▶ _Stated problem_
Report every line in the listing below that contains the string "onderhoudsladers", copying each such line in full.

# START OF Extracted data

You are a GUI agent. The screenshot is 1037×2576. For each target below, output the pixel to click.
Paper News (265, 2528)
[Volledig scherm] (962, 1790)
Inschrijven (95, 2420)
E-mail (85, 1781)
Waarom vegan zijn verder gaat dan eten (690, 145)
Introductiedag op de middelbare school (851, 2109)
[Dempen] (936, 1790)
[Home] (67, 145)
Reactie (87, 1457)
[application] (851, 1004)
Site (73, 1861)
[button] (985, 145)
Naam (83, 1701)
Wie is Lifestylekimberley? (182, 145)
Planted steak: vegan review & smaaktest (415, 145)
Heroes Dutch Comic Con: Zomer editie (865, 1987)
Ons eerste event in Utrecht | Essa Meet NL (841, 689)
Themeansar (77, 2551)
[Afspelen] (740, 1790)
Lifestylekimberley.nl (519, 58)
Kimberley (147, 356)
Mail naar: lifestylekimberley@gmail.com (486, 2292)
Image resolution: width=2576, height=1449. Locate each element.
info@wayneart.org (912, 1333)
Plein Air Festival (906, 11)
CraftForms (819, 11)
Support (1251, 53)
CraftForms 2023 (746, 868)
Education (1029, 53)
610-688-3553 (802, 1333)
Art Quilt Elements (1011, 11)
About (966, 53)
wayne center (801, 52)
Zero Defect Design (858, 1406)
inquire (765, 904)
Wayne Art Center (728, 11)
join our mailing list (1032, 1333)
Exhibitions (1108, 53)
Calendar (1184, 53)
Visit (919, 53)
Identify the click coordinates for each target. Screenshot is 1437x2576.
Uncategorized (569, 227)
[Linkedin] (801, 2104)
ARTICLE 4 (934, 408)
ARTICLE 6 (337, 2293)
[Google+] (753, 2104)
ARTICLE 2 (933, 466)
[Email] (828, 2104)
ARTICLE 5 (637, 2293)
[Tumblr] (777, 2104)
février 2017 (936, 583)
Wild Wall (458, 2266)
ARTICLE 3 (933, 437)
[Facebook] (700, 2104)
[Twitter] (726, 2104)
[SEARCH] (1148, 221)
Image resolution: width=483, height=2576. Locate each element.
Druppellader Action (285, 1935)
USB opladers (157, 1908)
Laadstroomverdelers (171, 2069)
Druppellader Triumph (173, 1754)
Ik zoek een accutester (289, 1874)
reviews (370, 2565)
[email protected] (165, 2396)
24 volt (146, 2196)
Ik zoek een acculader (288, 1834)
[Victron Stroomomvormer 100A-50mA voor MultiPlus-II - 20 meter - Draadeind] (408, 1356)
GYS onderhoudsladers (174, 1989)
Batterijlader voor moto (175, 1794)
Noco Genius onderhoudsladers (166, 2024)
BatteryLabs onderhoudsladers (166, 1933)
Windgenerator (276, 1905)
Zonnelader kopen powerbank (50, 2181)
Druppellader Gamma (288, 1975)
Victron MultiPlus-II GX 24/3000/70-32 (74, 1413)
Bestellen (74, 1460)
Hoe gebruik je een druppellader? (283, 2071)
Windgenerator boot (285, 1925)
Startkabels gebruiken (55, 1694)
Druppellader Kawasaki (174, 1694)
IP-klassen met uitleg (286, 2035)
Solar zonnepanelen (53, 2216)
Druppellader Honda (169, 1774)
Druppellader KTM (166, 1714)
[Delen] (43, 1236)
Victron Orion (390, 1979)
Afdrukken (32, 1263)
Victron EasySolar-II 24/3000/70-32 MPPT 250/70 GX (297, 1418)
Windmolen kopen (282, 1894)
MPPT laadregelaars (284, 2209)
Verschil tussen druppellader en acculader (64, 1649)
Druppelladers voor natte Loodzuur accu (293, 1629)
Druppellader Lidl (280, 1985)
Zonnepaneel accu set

# END OF Extracted data

▶ _Answer to this task_
GYS onderhoudsladers (174, 1989)
Noco Genius onderhoudsladers (166, 2024)
BatteryLabs onderhoudsladers (166, 1933)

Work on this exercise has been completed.